Synthesis functions#

Define Python functions to generate feature values according to empirical distributions and project-specific constraints.

fake_categorical: Sample a categorical column by seed frequency It uses NumPy to reproduce marginal distributions.

import numpy as np


def fake_categorical(
    rng: np.random.Generator,
    pd_column: pd.Series,
    dropna: bool = False,
    **choice_kwargs: Any,
) -> Any:
    value_counts_dict = pd_column.value_counts(normalize=True, dropna=dropna).to_dict()
    categories = np.array(list(value_counts_dict.keys()))
    probabilities = np.array(list(value_counts_dict.values()))
    return rng.choice(categories, p=probabilities, **choice_kwargs)

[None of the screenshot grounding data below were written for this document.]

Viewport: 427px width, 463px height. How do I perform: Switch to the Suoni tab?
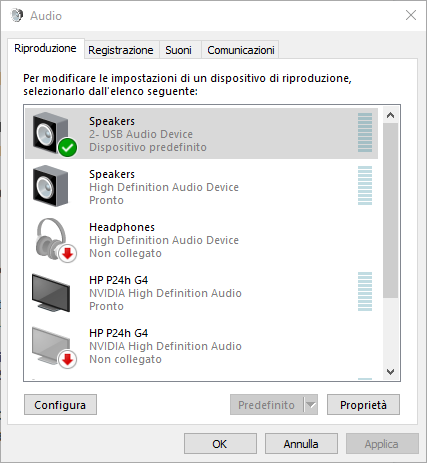tap(179, 50)
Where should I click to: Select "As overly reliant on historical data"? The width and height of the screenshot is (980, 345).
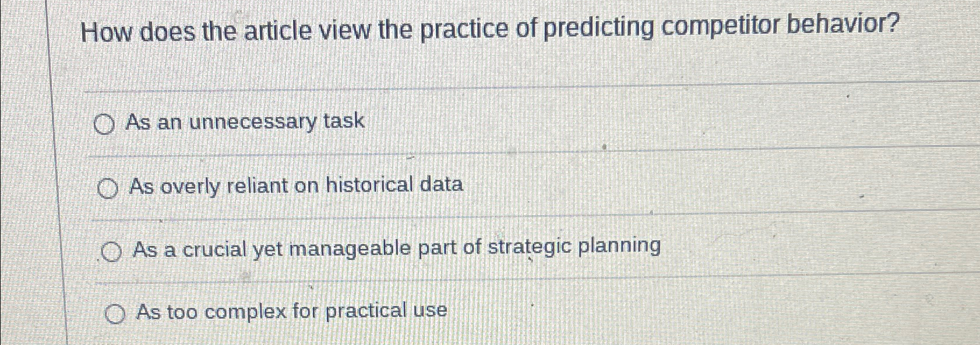[x=107, y=188]
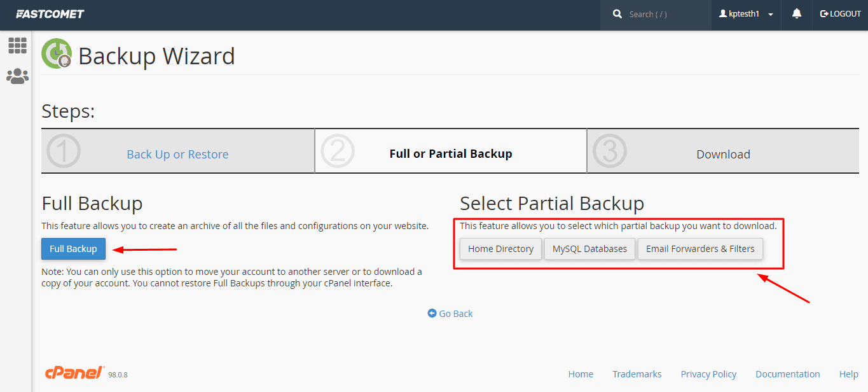Open the Privacy Policy footer link
This screenshot has width=868, height=392.
[x=708, y=374]
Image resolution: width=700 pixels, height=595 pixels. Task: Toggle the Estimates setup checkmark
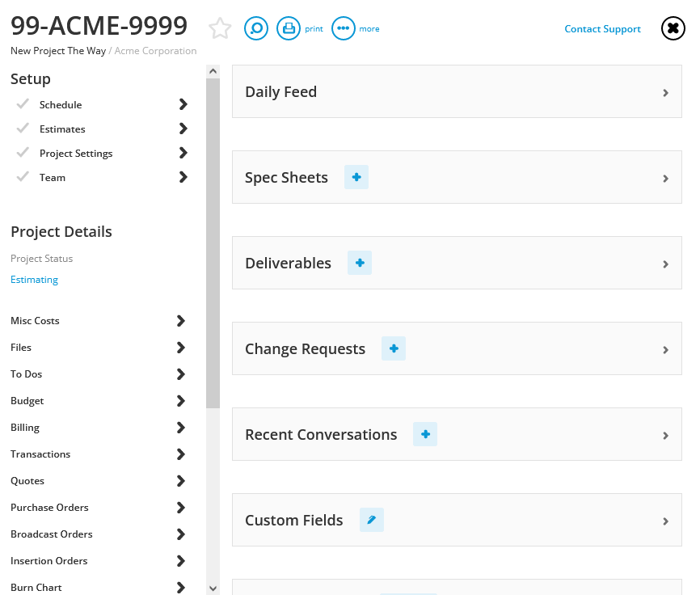coord(23,129)
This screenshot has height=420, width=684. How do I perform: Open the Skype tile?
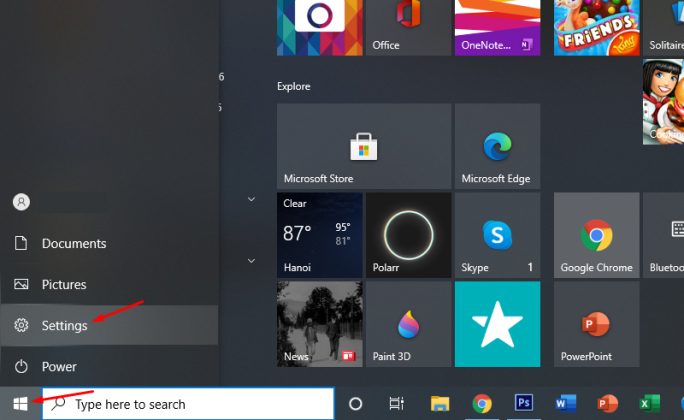[x=496, y=236]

fake_joint_numerical: Sample a numerical feature by joint distribution It samples values for a numerical feature conditional on one or more categorical features (for example, customer_net_worth conditioned on region).

def fake_joint_numerical(
    rng: np.random.Generator,
    df: pd.DataFrame,
    value_col: str,
    cat_cols: str | list[str],
    synthesized_rows: pd.DataFrame,
) -> list[Any]:
    result = []
    cat_array = (
        synthesized_rows[cat_cols].values
        if isinstance(cat_cols, list)
        else synthesized_rows[[cat_cols]].values
    )
    for cats in cat_array:
        mask = np.ones(len(df), dtype=bool)
        if isinstance(cat_cols, list):
            for col, val in zip(cat_cols, cats):
                mask &= df[col].values == val
        else:
            mask &= df[cat_cols].values == cats[0]
        matching_vals = df.loc[mask, value_col]
        if not matching_vals.empty:
            result.append(rng.choice(matching_vals))
        else:
            # Fallback: overall empirical
            result.append(rng.choice(df[value_col]))
    return result

Structured data generation#

Each section below demonstrates how to synthesize features while upholding a specific property. After each example, synthesize all other features by specification.

Reproducibility#

Set seeds for all relevant random number generators to make synthesis repeatable.

from faker import Faker

SEED = 0
rng = np.random.default_rng(SEED)
random.seed(SEED)
fake = Faker()
Faker.seed(SEED)

Generation configuration#

Configure the synthetic data generation process.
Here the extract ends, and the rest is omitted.